━━━━━ Supplied material ━━━━━
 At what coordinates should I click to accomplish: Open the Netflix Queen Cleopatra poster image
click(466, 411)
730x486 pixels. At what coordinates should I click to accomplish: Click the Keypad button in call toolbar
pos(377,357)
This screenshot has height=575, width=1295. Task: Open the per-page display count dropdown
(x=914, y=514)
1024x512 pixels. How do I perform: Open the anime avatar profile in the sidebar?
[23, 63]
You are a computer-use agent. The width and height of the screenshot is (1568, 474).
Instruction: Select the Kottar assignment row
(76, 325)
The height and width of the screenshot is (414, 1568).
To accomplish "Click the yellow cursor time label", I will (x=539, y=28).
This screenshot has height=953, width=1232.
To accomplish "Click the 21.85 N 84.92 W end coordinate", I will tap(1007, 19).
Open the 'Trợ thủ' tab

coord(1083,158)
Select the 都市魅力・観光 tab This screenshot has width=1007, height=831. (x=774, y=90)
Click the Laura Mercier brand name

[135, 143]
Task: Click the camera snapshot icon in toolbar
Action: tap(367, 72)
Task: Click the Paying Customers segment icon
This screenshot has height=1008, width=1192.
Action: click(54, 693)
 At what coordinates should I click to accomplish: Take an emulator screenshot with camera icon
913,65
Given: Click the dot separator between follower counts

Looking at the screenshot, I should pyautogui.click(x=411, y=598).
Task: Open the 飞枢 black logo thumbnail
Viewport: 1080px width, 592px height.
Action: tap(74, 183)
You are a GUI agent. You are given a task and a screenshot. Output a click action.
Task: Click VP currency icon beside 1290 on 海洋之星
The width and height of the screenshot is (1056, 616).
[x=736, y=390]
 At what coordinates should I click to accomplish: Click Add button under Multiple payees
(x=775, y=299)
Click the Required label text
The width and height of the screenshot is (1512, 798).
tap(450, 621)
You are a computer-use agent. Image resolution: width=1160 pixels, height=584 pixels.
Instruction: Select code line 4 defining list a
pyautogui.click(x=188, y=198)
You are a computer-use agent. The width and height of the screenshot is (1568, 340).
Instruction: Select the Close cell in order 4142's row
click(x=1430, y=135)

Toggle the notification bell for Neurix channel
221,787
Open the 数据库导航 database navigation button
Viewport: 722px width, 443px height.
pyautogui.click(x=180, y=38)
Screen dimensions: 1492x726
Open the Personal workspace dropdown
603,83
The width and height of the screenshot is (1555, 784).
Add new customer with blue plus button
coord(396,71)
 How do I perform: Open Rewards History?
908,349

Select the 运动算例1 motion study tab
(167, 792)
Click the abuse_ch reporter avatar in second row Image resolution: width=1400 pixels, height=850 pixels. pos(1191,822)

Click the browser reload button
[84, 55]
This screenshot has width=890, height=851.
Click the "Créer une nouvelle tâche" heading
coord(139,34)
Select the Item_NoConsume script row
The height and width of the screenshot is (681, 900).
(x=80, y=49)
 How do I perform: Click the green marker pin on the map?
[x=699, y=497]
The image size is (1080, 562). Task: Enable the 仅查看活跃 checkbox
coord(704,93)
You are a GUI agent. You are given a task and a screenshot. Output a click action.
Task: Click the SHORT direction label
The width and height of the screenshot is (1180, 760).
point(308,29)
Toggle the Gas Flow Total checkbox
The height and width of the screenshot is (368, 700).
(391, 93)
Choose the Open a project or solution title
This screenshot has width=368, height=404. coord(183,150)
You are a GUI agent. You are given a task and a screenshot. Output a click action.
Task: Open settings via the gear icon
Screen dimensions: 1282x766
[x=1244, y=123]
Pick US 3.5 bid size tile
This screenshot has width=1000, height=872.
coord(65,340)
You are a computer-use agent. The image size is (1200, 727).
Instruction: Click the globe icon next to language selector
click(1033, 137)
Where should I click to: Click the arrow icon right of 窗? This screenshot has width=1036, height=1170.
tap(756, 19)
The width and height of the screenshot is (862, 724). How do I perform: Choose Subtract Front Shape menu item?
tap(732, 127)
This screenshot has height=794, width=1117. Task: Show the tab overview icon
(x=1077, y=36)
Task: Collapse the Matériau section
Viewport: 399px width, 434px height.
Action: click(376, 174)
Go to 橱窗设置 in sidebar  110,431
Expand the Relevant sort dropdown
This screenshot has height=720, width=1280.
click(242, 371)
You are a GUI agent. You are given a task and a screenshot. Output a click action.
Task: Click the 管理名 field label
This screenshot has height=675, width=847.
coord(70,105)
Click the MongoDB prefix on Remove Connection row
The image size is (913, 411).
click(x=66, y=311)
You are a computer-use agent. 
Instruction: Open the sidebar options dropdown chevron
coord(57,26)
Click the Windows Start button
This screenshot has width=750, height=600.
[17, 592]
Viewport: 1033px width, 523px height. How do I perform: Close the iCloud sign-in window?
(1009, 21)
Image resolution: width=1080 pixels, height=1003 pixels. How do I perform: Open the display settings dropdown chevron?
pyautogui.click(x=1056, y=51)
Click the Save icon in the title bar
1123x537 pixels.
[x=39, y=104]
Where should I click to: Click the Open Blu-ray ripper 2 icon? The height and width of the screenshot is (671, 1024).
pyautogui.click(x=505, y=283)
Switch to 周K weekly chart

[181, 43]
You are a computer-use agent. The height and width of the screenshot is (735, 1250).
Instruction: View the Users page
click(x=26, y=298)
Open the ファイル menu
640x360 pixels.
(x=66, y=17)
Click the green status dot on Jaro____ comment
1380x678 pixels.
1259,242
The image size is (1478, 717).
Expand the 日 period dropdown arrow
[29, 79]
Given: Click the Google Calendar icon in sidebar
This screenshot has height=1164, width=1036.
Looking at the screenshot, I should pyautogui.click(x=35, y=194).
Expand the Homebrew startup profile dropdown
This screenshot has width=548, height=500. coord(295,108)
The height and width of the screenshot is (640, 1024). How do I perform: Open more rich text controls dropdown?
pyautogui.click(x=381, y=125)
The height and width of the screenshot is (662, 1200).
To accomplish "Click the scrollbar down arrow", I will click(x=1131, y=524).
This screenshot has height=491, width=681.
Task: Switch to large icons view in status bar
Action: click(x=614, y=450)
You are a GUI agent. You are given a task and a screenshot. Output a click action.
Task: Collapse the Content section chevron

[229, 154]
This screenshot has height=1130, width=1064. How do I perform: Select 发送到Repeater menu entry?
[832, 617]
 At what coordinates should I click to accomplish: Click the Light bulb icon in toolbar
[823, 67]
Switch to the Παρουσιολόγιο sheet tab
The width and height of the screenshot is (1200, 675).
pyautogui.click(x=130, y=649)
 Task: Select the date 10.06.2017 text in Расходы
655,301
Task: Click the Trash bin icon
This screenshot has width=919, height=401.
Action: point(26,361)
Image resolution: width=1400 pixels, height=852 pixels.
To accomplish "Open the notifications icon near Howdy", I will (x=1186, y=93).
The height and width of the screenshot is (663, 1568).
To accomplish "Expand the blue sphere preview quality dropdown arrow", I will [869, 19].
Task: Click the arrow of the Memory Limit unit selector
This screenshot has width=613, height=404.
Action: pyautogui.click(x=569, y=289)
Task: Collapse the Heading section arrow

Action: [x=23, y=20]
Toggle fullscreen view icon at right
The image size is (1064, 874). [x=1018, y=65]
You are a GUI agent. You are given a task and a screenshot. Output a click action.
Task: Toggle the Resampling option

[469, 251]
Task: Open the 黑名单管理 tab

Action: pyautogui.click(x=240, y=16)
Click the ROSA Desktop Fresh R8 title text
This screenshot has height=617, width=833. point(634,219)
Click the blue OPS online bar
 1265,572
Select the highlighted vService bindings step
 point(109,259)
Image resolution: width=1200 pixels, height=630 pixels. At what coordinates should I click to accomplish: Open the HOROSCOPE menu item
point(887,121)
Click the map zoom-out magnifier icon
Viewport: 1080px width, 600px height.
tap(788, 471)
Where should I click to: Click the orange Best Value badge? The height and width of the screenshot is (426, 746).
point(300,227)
━━━━━
Problem statement. All of the material above should be printed out in full, word for word.

Reply to the task.
 At what coordinates should I click to accomplish: Open the Netflix Queen Cleopatra poster image
click(466, 411)
730x486 pixels. At what coordinates should I click to accomplish: Click the Keypad button in call toolbar
pos(377,357)
This screenshot has height=575, width=1295. Task: Open the per-page display count dropdown
(x=914, y=514)
1024x512 pixels. How do I perform: Open the anime avatar profile in the sidebar?
[23, 63]
You are a computer-use agent. The width and height of the screenshot is (1568, 474).
Instruction: Select the Kottar assignment row
(76, 325)
The height and width of the screenshot is (414, 1568).
To accomplish "Click the yellow cursor time label", I will (x=539, y=28).
This screenshot has height=953, width=1232.
To accomplish "Click the 21.85 N 84.92 W end coordinate", I will tap(1007, 19).
Open the 'Trợ thủ' tab

coord(1083,158)
Select the 都市魅力・観光 tab This screenshot has width=1007, height=831. (x=774, y=90)
Click the Laura Mercier brand name

[135, 143]
Task: Click the camera snapshot icon in toolbar
Action: tap(367, 72)
Task: Click the Paying Customers segment icon
This screenshot has height=1008, width=1192.
Action: click(54, 693)
 At what coordinates should I click to accomplish: Take an emulator screenshot with camera icon
913,65
Given: Click the dot separator between follower counts

Looking at the screenshot, I should pyautogui.click(x=411, y=598).
Task: Open the 飞枢 black logo thumbnail
Viewport: 1080px width, 592px height.
Action: tap(74, 183)
You are a GUI agent. You are given a task and a screenshot. Output a click action.
Task: Click VP currency icon beside 1290 on 海洋之星
The width and height of the screenshot is (1056, 616).
[x=736, y=390]
 At what coordinates should I click to accomplish: Click Add button under Multiple payees
(x=775, y=299)
Click the Required label text
The width and height of the screenshot is (1512, 798).
tap(450, 621)
You are a computer-use agent. Image resolution: width=1160 pixels, height=584 pixels.
Instruction: Select code line 4 defining list a
pyautogui.click(x=188, y=198)
You are a computer-use agent. The width and height of the screenshot is (1568, 340).
Instruction: Select the Close cell in order 4142's row
click(x=1430, y=135)

Toggle the notification bell for Neurix channel
221,787
Open the 数据库导航 database navigation button
Viewport: 722px width, 443px height.
pyautogui.click(x=180, y=38)
Screen dimensions: 1492x726
Open the Personal workspace dropdown
603,83
The width and height of the screenshot is (1555, 784).
Add new customer with blue plus button
coord(396,71)
 How do I perform: Open Rewards History?
908,349

Select the 运动算例1 motion study tab
(167, 792)
Click the abuse_ch reporter avatar in second row Image resolution: width=1400 pixels, height=850 pixels. pos(1191,822)

Click the browser reload button
[84, 55]
This screenshot has width=890, height=851.
Click the "Créer une nouvelle tâche" heading
coord(139,34)
Select the Item_NoConsume script row
The height and width of the screenshot is (681, 900).
(x=80, y=49)
 How do I perform: Click the green marker pin on the map?
[x=699, y=497]
The image size is (1080, 562). Task: Enable the 仅查看活跃 checkbox
coord(704,93)
You are a GUI agent. You are given a task and a screenshot. Output a click action.
Task: Click the SHORT direction label
The width and height of the screenshot is (1180, 760).
point(308,29)
Toggle the Gas Flow Total checkbox
The height and width of the screenshot is (368, 700).
(391, 93)
Choose the Open a project or solution title
This screenshot has width=368, height=404. coord(183,150)
You are a GUI agent. You are given a task and a screenshot. Output a click action.
Task: Open settings via the gear icon
Screen dimensions: 1282x766
[x=1244, y=123]
Pick US 3.5 bid size tile
This screenshot has width=1000, height=872.
coord(65,340)
You are a computer-use agent. The image size is (1200, 727).
Instruction: Click the globe icon next to language selector
click(1033, 137)
Where should I click to: Click the arrow icon right of 窗? This screenshot has width=1036, height=1170.
tap(756, 19)
The width and height of the screenshot is (862, 724). How do I perform: Choose Subtract Front Shape menu item?
tap(732, 127)
This screenshot has height=794, width=1117. Task: Show the tab overview icon
(x=1077, y=36)
Task: Collapse the Matériau section
Viewport: 399px width, 434px height.
Action: click(376, 174)
Go to 橱窗设置 in sidebar  110,431
Expand the Relevant sort dropdown
This screenshot has height=720, width=1280.
click(242, 371)
You are a GUI agent. You are given a task and a screenshot. Output a click action.
Task: Click the 管理名 field label
This screenshot has height=675, width=847.
coord(70,105)
Click the MongoDB prefix on Remove Connection row
The image size is (913, 411).
click(x=66, y=311)
You are a computer-use agent. 
Instruction: Open the sidebar options dropdown chevron
coord(57,26)
Click the Windows Start button
This screenshot has width=750, height=600.
[17, 592]
Viewport: 1033px width, 523px height. How do I perform: Close the iCloud sign-in window?
(1009, 21)
Image resolution: width=1080 pixels, height=1003 pixels. How do I perform: Open the display settings dropdown chevron?
pyautogui.click(x=1056, y=51)
Click the Save icon in the title bar
1123x537 pixels.
[x=39, y=104]
Where should I click to: Click the Open Blu-ray ripper 2 icon? The height and width of the screenshot is (671, 1024).
pyautogui.click(x=505, y=283)
Switch to 周K weekly chart

[181, 43]
You are a computer-use agent. The height and width of the screenshot is (735, 1250).
Instruction: View the Users page
click(x=26, y=298)
Open the ファイル menu
640x360 pixels.
(x=66, y=17)
Click the green status dot on Jaro____ comment
1380x678 pixels.
1259,242
The image size is (1478, 717).
Expand the 日 period dropdown arrow
[29, 79]
Given: Click the Google Calendar icon in sidebar
This screenshot has height=1164, width=1036.
Looking at the screenshot, I should pyautogui.click(x=35, y=194).
Expand the Homebrew startup profile dropdown
This screenshot has width=548, height=500. coord(295,108)
The height and width of the screenshot is (640, 1024). How do I perform: Open more rich text controls dropdown?
pyautogui.click(x=381, y=125)
The height and width of the screenshot is (662, 1200).
To accomplish "Click the scrollbar down arrow", I will click(x=1131, y=524).
This screenshot has height=491, width=681.
Task: Switch to large icons view in status bar
Action: click(x=614, y=450)
You are a GUI agent. You are given a task and a screenshot. Output a click action.
Task: Collapse the Content section chevron

[229, 154]
This screenshot has height=1130, width=1064. How do I perform: Select 发送到Repeater menu entry?
[832, 617]
 At what coordinates should I click to accomplish: Click the Light bulb icon in toolbar
[823, 67]
Switch to the Παρουσιολόγιο sheet tab
The width and height of the screenshot is (1200, 675).
pyautogui.click(x=130, y=649)
 Task: Select the date 10.06.2017 text in Расходы
655,301
Task: Click the Trash bin icon
This screenshot has width=919, height=401.
Action: point(26,361)
Image resolution: width=1400 pixels, height=852 pixels.
To accomplish "Open the notifications icon near Howdy", I will (x=1186, y=93).
The height and width of the screenshot is (663, 1568).
To accomplish "Expand the blue sphere preview quality dropdown arrow", I will [869, 19].
Task: Click the arrow of the Memory Limit unit selector
This screenshot has width=613, height=404.
Action: pyautogui.click(x=569, y=289)
Task: Collapse the Heading section arrow

Action: [x=23, y=20]
Toggle fullscreen view icon at right
The image size is (1064, 874). [x=1018, y=65]
You are a GUI agent. You are given a task and a screenshot. Output a click action.
Task: Toggle the Resampling option

[469, 251]
Task: Open the 黑名单管理 tab

Action: pyautogui.click(x=240, y=16)
Click the ROSA Desktop Fresh R8 title text
This screenshot has height=617, width=833. point(634,219)
Click the blue OPS online bar
 1265,572
Select the highlighted vService bindings step
 point(109,259)
Image resolution: width=1200 pixels, height=630 pixels. At what coordinates should I click to accomplish: Open the HOROSCOPE menu item
point(887,121)
Click the map zoom-out magnifier icon
Viewport: 1080px width, 600px height.
tap(788, 471)
Where should I click to: Click the orange Best Value badge? The height and width of the screenshot is (426, 746).
point(300,227)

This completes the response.